For the first time since I moved back to New England in 2006, I felt a pronounced surge of dread at the turning of leaves and the sudden change in temperatures. Isn’t Fall one of the most beautiful seasons? Don’t I find it a relief that Summer, with its oppressive heat, is passing? Yes, although this summer we had few heat spells and none above low 90s: but in the North, normally following quickly after Fall’s fading comes Winter. After only 4 1/2 months of warmth, flowers, grass, green vistas, and ice cream, and camping, I still feel the fatigue of last Winter’s depth and duration.
It took me a few weeks to accept that this Summer was done, that all was as it should and must be. And embrace it.
The gorgeous apricot roses that I gave John for Father’s Day are still blooming, as is the Peace rose, gift of a friend in Lent, but the ferns have been killed to a brown by frost. We have eaten the last of our pole beans and almost all the remaining cherry tomatoes, and their vines are dying back.
There is so much red in the changing landscape that the daylight inside the house is a lovely rosy glow.
We are running our oil furnace nearly every day, keeping the house above 65–I am now wearing socks– staying the burning of firewood a bit so our supply lasts the Winter. John prepared a cord to season from our lot last year, and we ordered 4 cords more. That’s five cords of wood. Once we start burning wood, we will again rely on the woodstove and use the furnace as backup. Last Winter we lit our last fire in late March; that was the last of the 4 1/2 cords of wood. We filled our oil tank full for the first time in 5 years, and needed heat through May. A long Winter.

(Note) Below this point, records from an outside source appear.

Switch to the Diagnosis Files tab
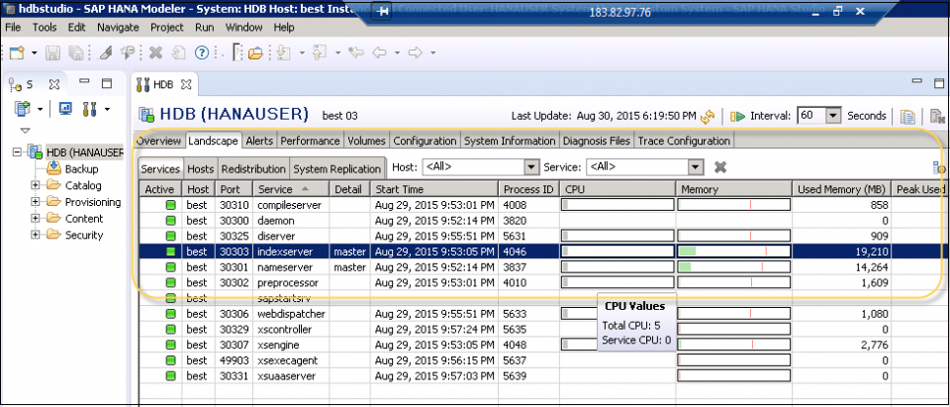The image size is (950, 407). [597, 141]
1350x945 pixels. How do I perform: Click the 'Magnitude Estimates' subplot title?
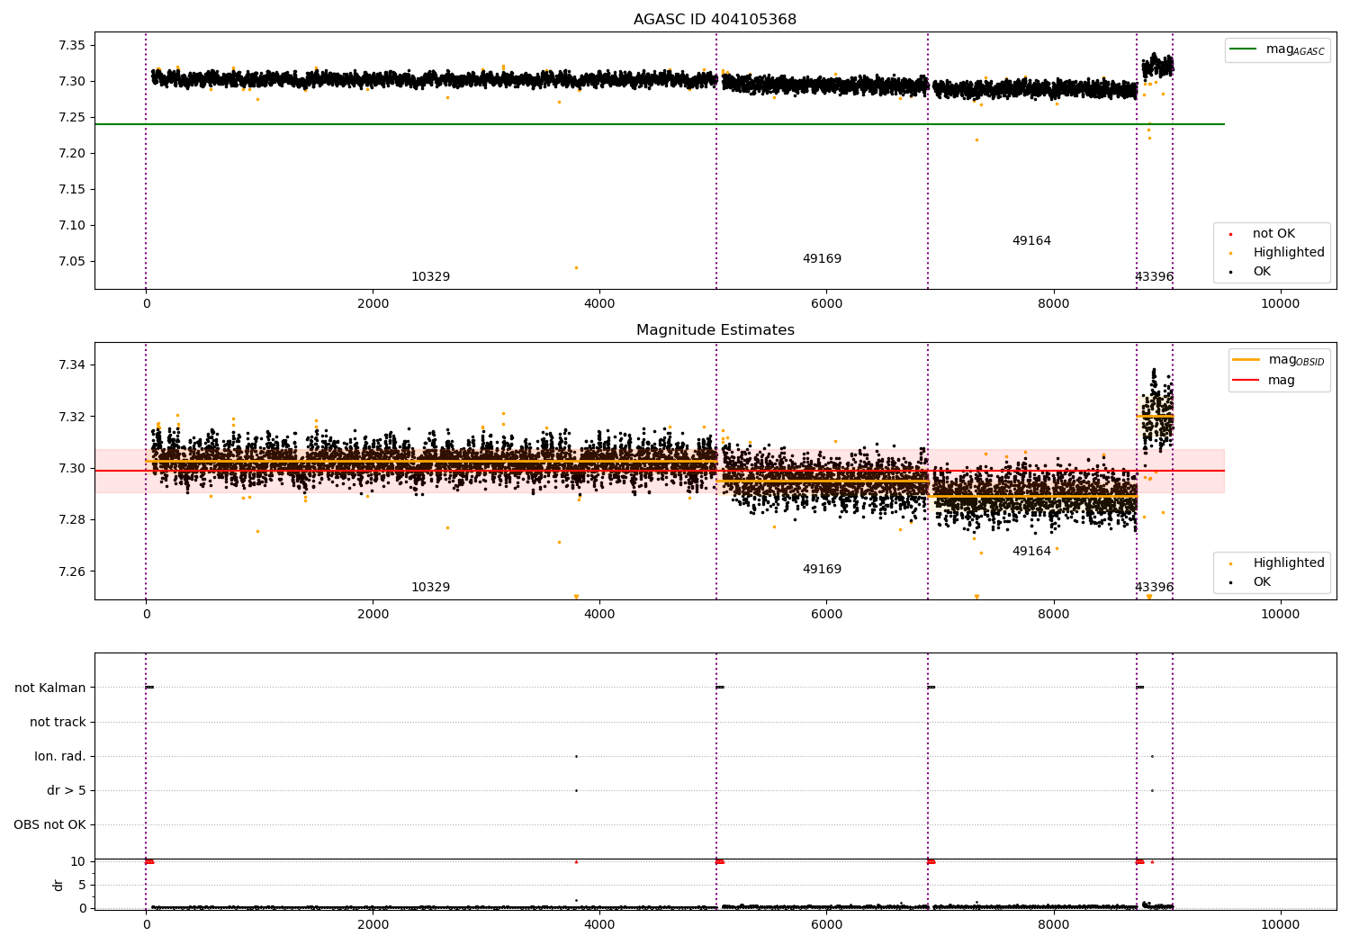(715, 330)
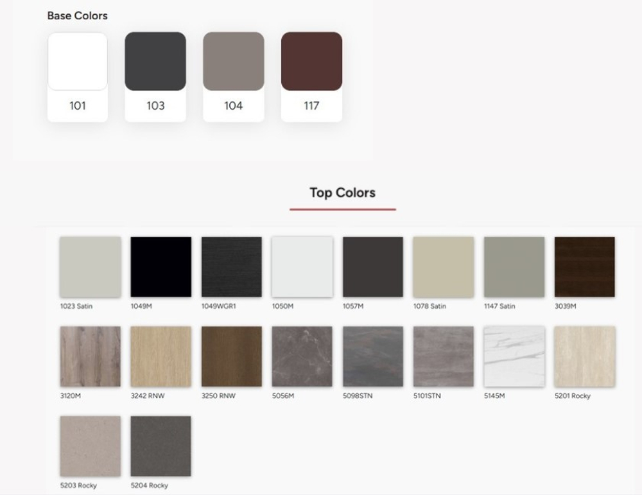
Task: Pick the 5204 Rocky dark swatch
Action: [161, 446]
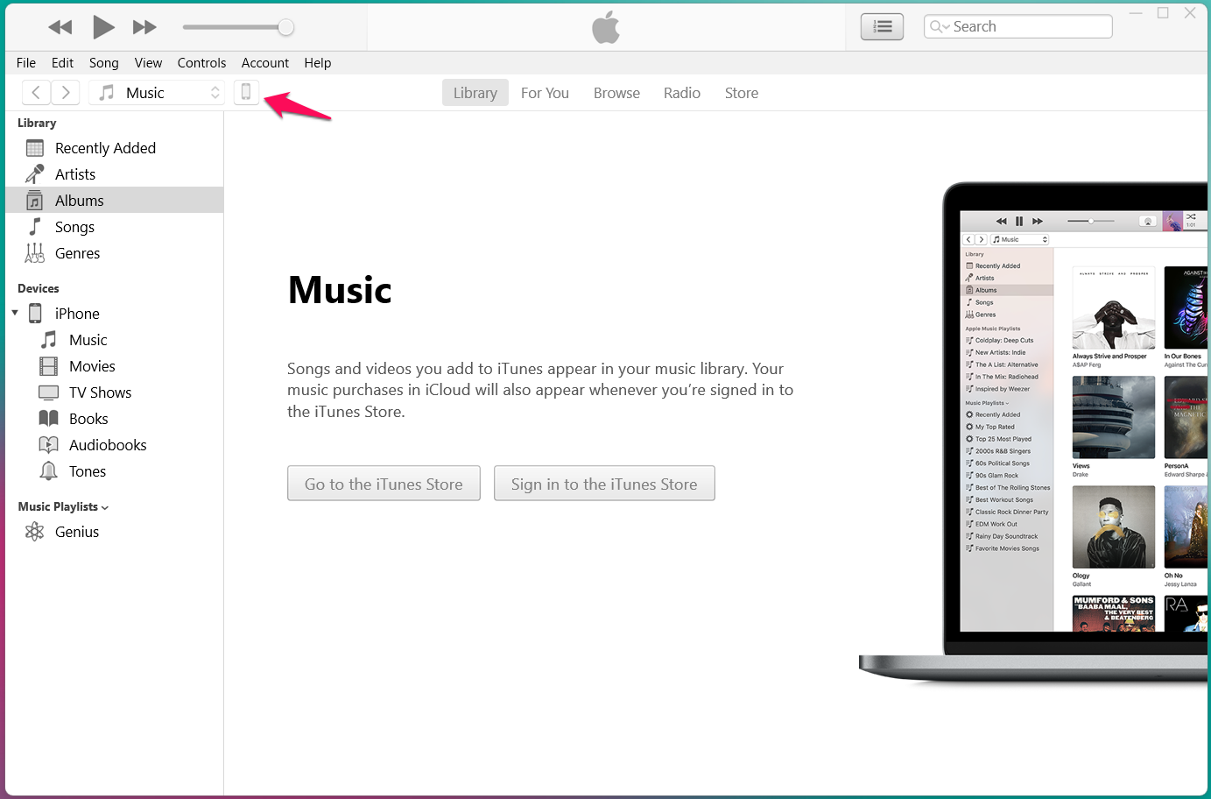Open Audiobooks under iPhone

tap(108, 445)
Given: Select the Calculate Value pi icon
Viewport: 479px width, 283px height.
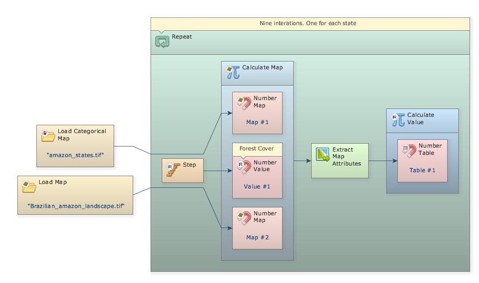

Now, though, we are happy once again to have some baked dinners and use warmer clothes. It is beautiful outdoors, bright sun, some rain showers, nippy days and cold nights. We are getting prepared for cold weather.
This month, this October, there is something new in our yard, something exciting, for us.
We are planting apple trees.
And water apples
“Plantings” , the title poem of my new volume “Plantings” says.
Next posting I will show you the three little apple trees in our yard, John’s hard work, before their leaves fall and the ground freezes. We have not had apple trees before. Life here, inclusive of its changeability and challenges –perhaps because of them–is good.